• [SOURCE MATERIAL]
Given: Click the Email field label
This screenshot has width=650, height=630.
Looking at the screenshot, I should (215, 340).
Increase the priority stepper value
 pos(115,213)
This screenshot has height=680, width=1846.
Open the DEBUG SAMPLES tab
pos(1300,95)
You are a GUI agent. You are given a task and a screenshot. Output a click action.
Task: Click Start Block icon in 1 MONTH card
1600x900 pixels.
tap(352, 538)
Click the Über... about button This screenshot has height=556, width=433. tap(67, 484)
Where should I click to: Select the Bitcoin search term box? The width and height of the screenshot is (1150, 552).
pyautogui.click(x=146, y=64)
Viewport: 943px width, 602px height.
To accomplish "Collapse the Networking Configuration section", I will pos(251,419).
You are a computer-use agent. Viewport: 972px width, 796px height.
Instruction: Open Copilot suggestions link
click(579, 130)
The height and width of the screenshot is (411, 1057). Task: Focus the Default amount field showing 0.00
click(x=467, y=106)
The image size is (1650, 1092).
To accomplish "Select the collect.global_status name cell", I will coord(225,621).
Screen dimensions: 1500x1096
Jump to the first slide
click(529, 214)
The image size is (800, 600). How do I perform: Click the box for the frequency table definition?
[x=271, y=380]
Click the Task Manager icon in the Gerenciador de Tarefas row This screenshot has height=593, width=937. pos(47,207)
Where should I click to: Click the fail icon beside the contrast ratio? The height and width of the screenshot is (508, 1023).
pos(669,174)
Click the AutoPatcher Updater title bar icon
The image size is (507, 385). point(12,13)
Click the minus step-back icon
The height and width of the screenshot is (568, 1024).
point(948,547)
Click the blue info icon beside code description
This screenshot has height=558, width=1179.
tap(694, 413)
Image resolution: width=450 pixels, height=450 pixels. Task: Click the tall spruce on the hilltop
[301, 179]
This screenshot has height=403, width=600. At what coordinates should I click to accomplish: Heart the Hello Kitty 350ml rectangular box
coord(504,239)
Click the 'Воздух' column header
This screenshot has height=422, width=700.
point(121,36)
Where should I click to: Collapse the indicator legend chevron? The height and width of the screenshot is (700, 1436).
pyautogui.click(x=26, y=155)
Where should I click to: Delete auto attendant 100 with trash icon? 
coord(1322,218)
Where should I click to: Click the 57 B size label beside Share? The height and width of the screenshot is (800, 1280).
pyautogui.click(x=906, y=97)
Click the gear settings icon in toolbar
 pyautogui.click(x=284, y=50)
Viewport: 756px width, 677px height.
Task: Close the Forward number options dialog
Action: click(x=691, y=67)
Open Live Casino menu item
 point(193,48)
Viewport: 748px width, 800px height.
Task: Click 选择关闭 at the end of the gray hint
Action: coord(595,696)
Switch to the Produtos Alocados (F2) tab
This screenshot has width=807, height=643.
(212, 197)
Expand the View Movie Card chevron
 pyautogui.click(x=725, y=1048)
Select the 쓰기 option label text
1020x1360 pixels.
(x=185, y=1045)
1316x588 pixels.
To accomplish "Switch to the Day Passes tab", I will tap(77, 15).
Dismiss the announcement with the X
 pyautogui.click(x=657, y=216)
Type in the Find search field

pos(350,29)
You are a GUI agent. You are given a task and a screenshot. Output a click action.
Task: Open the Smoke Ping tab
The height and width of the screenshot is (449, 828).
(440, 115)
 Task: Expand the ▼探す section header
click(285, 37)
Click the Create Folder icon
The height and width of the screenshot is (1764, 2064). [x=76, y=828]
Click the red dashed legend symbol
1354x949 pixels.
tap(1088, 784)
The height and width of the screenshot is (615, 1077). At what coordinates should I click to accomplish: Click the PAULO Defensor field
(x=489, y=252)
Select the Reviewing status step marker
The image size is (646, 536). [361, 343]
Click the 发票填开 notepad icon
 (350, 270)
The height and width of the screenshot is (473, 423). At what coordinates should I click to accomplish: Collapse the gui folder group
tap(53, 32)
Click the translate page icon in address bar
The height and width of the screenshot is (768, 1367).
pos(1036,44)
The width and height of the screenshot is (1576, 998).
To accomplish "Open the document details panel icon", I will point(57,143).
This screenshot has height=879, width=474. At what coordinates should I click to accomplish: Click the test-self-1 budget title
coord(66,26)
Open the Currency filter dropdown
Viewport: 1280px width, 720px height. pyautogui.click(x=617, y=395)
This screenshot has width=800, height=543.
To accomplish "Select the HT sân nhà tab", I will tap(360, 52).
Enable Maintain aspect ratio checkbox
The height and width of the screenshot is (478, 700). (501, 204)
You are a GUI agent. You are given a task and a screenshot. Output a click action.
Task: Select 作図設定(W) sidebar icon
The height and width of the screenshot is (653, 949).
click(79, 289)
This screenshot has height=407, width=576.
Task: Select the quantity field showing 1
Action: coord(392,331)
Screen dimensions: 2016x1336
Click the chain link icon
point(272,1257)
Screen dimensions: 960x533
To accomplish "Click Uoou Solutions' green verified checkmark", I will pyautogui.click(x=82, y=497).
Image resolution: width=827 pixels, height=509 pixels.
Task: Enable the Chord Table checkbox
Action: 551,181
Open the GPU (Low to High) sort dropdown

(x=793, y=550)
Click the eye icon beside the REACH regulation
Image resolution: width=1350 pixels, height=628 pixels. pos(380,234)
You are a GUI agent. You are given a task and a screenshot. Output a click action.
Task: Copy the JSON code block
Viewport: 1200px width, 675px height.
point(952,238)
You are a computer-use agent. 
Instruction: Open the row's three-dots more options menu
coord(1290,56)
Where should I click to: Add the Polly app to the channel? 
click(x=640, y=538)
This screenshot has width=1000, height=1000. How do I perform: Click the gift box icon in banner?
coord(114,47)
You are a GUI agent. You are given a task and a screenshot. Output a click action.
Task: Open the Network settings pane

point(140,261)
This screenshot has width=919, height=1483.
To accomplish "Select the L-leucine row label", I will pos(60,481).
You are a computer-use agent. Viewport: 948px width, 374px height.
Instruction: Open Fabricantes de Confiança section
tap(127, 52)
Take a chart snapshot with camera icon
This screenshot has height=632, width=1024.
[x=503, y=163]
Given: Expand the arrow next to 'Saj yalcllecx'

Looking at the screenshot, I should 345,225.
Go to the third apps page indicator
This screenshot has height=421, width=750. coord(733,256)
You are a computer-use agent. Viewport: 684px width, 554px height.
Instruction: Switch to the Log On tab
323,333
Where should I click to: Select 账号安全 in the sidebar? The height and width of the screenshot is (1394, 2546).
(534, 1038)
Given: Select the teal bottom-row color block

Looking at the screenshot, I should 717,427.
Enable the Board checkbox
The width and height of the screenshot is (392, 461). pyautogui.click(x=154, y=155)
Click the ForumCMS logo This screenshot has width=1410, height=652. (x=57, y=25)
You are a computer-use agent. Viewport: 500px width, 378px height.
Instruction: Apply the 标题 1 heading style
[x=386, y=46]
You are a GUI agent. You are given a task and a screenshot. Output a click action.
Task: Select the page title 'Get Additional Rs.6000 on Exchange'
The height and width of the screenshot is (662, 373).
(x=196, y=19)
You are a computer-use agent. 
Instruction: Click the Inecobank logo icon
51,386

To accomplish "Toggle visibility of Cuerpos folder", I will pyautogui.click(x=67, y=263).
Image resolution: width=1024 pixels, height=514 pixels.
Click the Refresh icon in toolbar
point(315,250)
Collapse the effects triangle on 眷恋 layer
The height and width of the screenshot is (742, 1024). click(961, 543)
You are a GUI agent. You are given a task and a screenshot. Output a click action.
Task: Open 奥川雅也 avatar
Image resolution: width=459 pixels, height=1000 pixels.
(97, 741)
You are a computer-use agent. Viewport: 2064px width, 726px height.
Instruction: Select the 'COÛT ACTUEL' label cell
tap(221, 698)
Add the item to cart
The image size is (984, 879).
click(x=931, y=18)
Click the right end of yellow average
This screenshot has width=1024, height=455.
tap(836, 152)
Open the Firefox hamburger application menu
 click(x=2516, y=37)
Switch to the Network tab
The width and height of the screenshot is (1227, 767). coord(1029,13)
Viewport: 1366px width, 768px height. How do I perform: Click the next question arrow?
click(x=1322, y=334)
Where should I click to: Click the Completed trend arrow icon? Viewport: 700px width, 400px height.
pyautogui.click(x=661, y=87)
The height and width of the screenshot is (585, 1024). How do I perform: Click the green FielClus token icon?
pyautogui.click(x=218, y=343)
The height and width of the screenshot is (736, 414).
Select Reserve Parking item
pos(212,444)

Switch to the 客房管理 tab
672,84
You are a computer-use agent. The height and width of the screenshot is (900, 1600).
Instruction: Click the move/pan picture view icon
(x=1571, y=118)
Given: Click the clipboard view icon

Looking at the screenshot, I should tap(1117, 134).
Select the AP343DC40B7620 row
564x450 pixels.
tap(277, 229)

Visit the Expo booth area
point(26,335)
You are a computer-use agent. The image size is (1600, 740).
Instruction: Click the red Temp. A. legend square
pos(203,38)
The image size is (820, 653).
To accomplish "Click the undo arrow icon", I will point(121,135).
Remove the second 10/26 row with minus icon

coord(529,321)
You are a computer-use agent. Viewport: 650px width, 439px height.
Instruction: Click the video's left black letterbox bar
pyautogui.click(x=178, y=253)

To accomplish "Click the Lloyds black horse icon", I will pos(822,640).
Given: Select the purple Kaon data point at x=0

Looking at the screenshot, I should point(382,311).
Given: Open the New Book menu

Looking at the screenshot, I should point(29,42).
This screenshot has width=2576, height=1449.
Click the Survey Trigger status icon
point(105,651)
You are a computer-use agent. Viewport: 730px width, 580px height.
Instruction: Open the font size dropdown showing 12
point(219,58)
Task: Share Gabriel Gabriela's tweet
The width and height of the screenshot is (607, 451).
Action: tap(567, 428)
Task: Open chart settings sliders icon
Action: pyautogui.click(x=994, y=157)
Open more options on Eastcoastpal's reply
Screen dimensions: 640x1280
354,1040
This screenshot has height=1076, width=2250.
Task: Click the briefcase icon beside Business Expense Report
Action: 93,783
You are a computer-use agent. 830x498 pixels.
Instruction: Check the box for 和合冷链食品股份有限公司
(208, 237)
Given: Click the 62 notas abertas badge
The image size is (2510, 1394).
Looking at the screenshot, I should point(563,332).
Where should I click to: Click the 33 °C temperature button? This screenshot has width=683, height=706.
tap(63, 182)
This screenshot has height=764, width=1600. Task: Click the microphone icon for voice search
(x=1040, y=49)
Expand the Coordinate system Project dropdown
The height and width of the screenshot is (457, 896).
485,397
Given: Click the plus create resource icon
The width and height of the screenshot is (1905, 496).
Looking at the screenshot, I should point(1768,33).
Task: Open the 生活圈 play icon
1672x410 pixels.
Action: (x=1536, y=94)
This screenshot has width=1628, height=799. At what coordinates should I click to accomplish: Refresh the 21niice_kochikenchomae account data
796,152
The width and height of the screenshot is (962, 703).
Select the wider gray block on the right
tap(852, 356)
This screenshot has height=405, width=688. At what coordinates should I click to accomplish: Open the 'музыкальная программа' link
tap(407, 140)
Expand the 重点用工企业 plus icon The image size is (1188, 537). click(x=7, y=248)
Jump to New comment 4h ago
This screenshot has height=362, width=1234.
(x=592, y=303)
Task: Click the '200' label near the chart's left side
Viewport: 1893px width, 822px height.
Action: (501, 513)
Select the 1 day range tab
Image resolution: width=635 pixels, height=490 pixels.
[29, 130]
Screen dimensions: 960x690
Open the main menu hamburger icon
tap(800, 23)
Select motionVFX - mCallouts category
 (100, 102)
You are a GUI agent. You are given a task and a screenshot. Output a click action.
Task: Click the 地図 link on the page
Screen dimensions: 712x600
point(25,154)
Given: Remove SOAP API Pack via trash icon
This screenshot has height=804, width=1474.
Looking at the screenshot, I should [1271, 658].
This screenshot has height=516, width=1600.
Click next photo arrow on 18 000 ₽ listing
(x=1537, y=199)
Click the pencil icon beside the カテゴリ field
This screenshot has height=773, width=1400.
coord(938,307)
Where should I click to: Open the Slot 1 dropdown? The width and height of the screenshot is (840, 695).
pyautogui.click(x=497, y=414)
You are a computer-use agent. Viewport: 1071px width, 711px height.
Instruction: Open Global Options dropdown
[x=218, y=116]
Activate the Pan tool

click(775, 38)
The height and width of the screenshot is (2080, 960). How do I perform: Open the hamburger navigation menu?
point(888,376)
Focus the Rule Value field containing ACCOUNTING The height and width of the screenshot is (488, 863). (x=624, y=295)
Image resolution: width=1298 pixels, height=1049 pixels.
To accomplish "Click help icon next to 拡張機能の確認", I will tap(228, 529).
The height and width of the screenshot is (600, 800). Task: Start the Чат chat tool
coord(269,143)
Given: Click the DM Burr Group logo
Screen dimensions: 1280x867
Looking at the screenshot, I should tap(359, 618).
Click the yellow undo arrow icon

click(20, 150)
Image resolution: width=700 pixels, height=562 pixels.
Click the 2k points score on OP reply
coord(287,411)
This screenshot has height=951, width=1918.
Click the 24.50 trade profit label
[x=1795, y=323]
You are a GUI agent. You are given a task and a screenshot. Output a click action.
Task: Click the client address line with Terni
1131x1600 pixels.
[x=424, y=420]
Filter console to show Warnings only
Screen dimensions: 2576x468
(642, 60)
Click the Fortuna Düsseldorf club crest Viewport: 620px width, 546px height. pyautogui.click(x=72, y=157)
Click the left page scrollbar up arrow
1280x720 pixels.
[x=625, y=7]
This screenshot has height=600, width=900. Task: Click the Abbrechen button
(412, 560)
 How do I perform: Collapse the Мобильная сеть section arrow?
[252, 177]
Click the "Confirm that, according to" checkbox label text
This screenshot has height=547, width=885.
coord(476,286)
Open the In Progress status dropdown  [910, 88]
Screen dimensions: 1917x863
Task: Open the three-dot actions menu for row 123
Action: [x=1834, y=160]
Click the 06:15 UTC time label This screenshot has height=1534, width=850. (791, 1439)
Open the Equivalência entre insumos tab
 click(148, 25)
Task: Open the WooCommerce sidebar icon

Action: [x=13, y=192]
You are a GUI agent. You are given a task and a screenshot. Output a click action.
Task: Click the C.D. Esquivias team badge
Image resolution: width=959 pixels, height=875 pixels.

• [TASK PROMPT] Look through the listing above and copy each line where the string "badge" occurs.

• [SOLUTION TO THE PROBLEM]
Given: Click the 62 notas abertas badge
Task: Click the C.D. Esquivias team badge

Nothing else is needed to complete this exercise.